| Exercise aim |
Reproduce the passage on Baba Ramdev and yoga verbatim, from its first sentence to its last.

| Document excerpt |
■ ■ ■ ■
So trendy has the ancient science become–that a whole day, June 21st–has been dedicated to the ancient practice by the United Nations.
One of the proponents of Yoga, who has taken the world by storm is RamaKrishna Yadav, more popularly known as Baba Ramdev.
Belonging to a humble background in Mahendragarh, Haryana, Ramdev studied yoga, scriptures and Sanskrit in various gurukuls before adopting the renounced order and metamorphosizing into India’s leading yoga guru.
Soon he established a trust in 1995, before moving onto greener pastures, when Aastha TV, a religious-cum-spiritual channel, started airing Ramdev in its morning yoga slot.
Now when the Indian populace woke up from its slumber, it was seamlessly greeted by Baba’s prietzel postures and rapid huffs and puffs. Having been deprived of precious time, the middle class suddenly found a viable alternative to revitalizing their damaged health.
Gurus, as is the trend in India, come with an unquestionable tag of trust and faith. Virtually no time had passed than the masses started embracing Baba’s unique dance moves, without an iota of doubt as to the credibility of the teaching being bombarded on their minds.
Yoga, like any other science, comes with certain inlaid prescriptions. These have, however, been overlooked by majority of Baba’s practitioners, causing great harm to themselves and the world.
Hatha Yoga–the system of yoga practiced and propounded by Baba Ramdev–involves a progressive series of eight steps, meant for purification of the body and the mind.
Patanjali, the codifier of the Yoga-Sutras, also lays down certain guidelines for ascending the eight-fold ladder of enlightenment.
■ ■ ■ ■
| Data excerpts |
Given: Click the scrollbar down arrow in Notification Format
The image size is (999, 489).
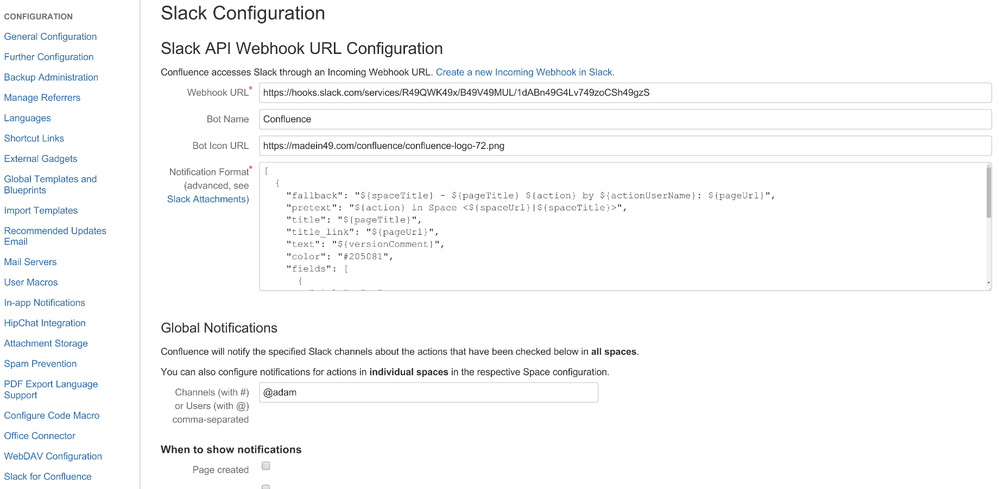Looking at the screenshot, I should [x=988, y=283].
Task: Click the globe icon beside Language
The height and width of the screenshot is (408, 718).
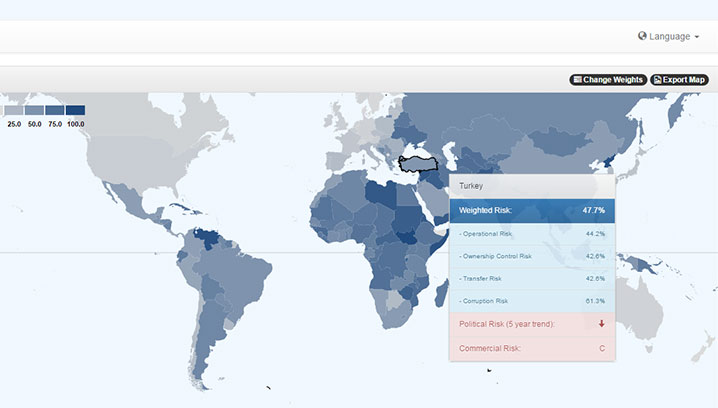Action: click(x=642, y=36)
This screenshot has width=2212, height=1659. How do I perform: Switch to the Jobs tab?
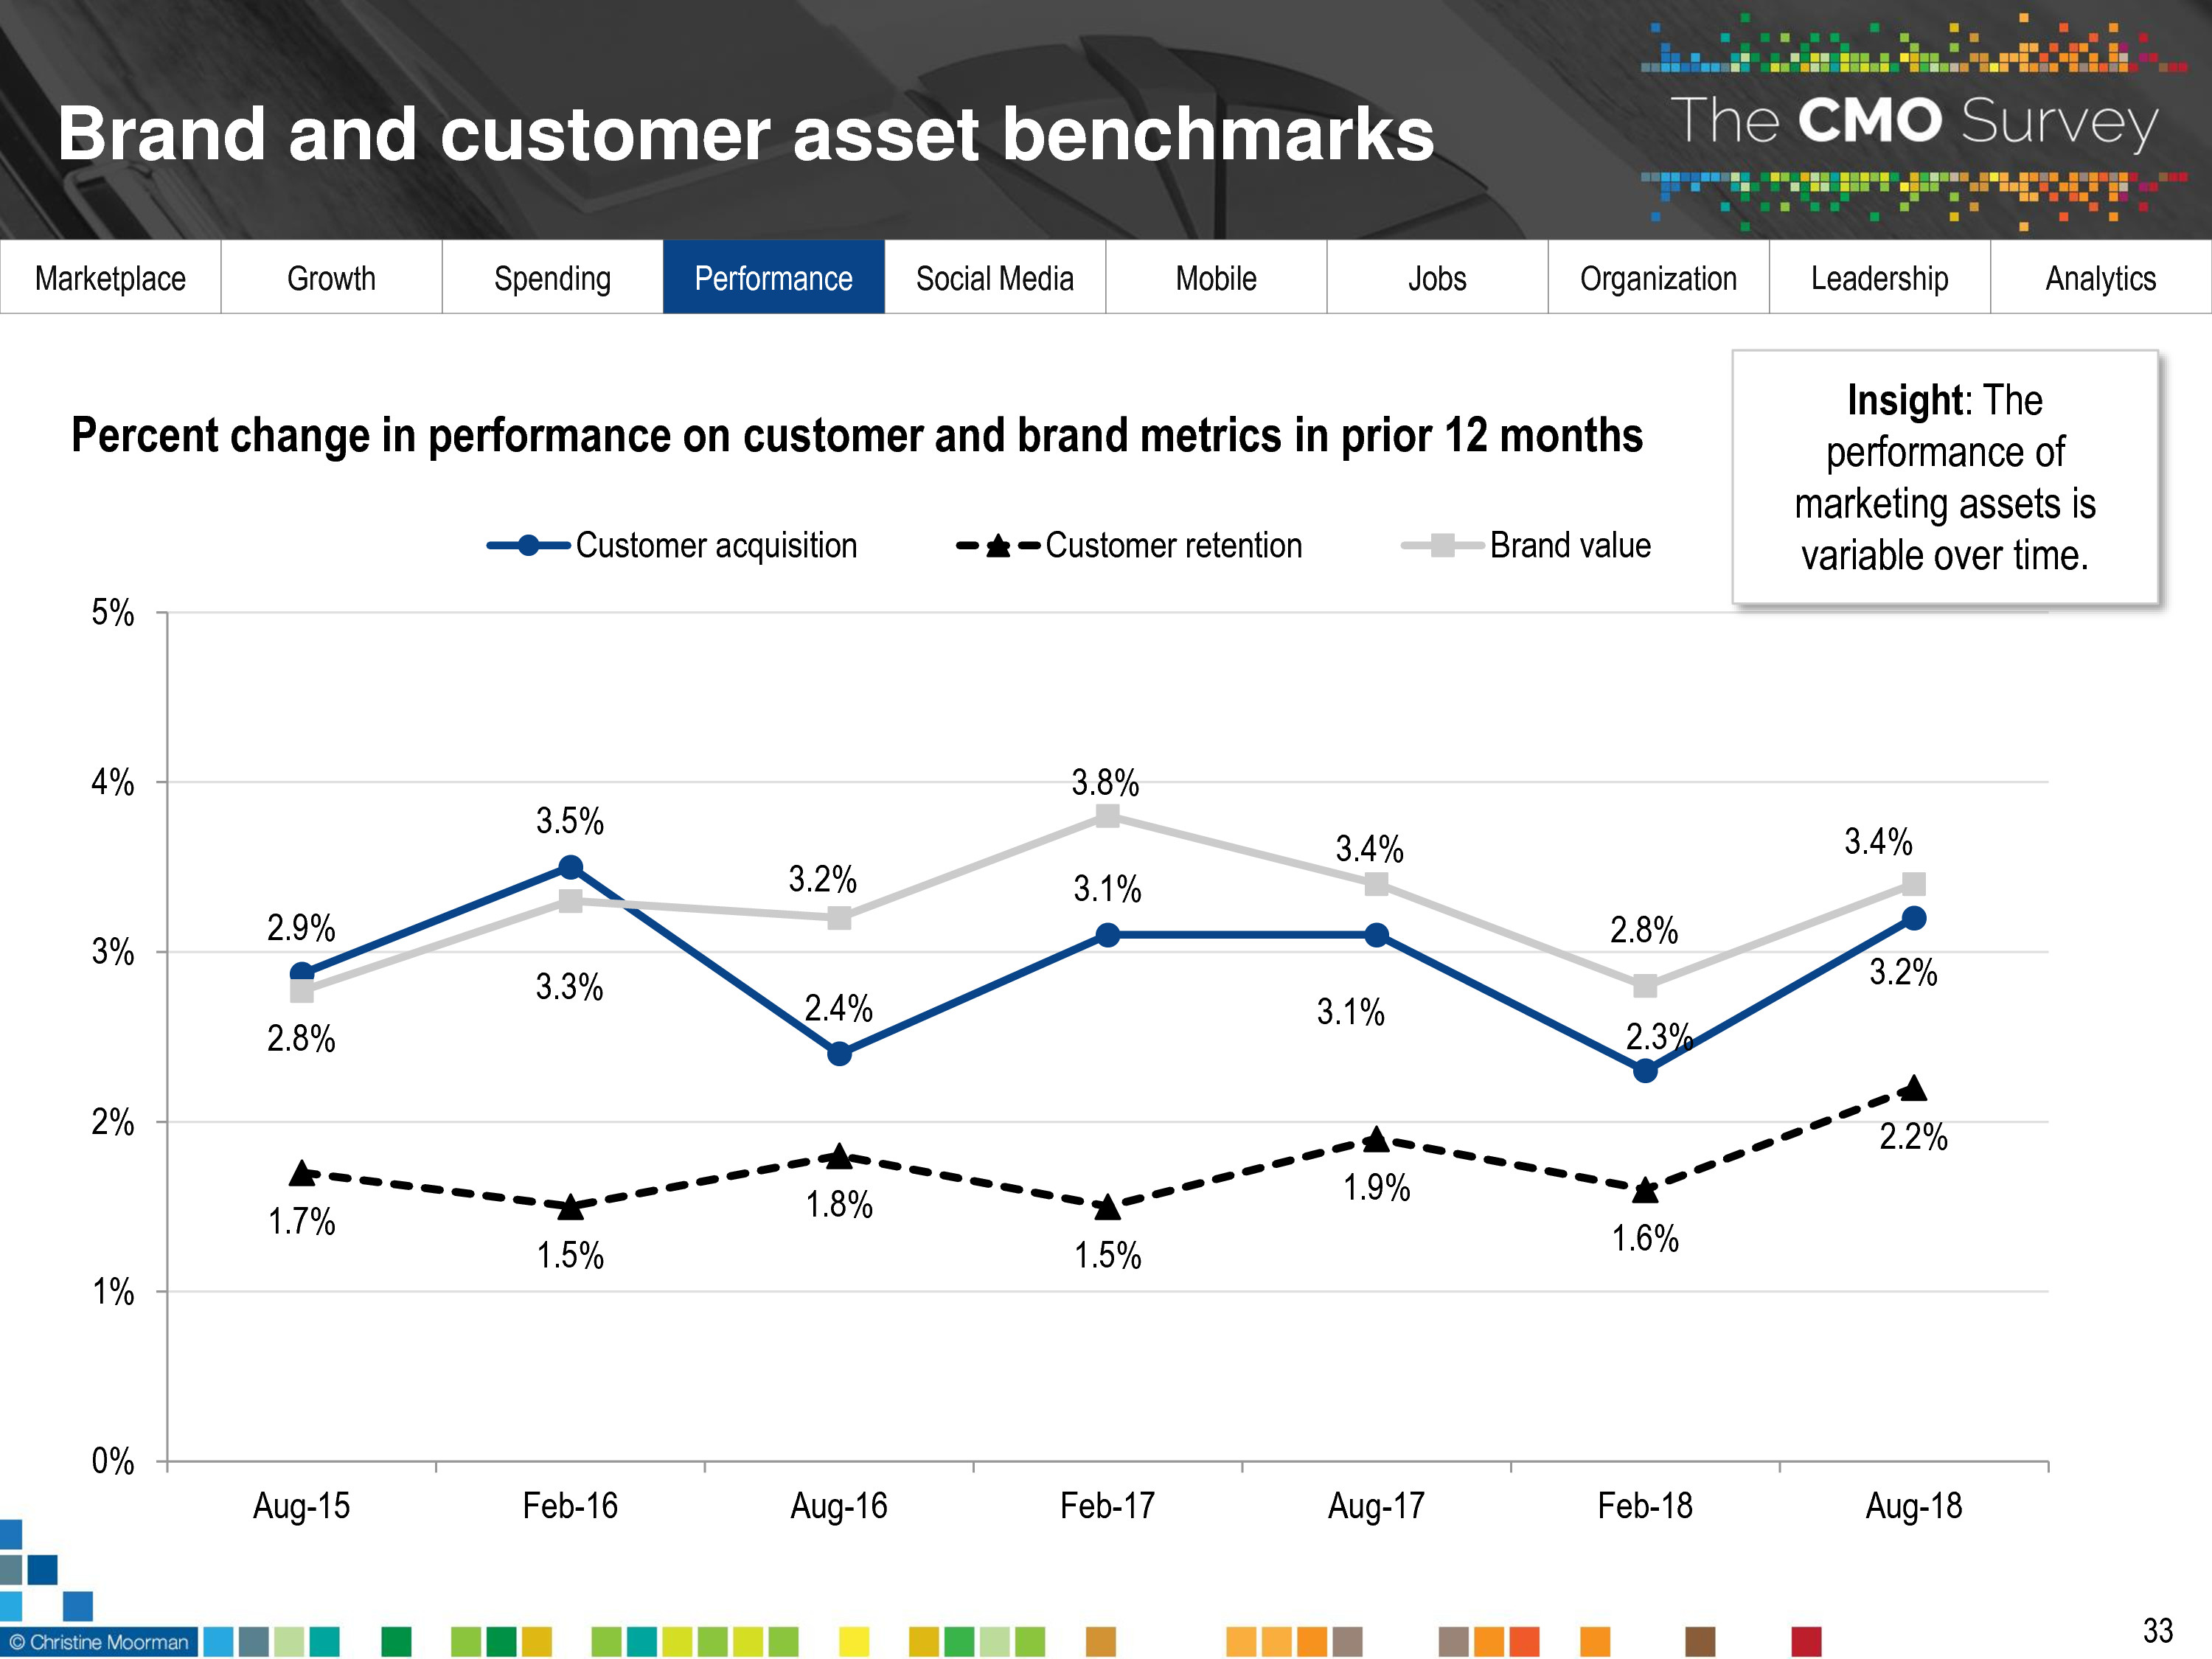coord(1437,278)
■ ■ ■ ■
| Expected answer |
So trendy has the ancient science become–that a whole day, June 21st–has been dedicated to the ancient practice by the United Nations.
One of the proponents of Yoga, who has taken the world by storm is RamaKrishna Yadav, more popularly known as Baba Ramdev.
Belonging to a humble background in Mahendragarh, Haryana, Ramdev studied yoga, scriptures and Sanskrit in various gurukuls before adopting the renounced order and metamorphosizing into India’s leading yoga guru.
Soon he established a trust in 1995, before moving onto greener pastures, when Aastha TV, a religious-cum-spiritual channel, started airing Ramdev in its morning yoga slot.
Now when the Indian populace woke up from its slumber, it was seamlessly greeted by Baba’s prietzel postures and rapid huffs and puffs. Having been deprived of precious time, the middle class suddenly found a viable alternative to revitalizing their damaged health.
Gurus, as is the trend in India, come with an unquestionable tag of trust and faith. Virtually no time had passed than the masses started embracing Baba’s unique dance moves, without an iota of doubt as to the credibility of the teaching being bombarded on their minds.
Yoga, like any other science, comes with certain inlaid prescriptions. These have, however, been overlooked by majority of Baba’s practitioners, causing great harm to themselves and the world.
Hatha Yoga–the system of yoga practiced and propounded by Baba Ramdev–involves a progressive series of eight steps, meant for purification of the body and the mind.
Patanjali, the codifier of the Yoga-Sutras, also lays down certain guidelines for ascending the eight-fold ladder of enlightenment.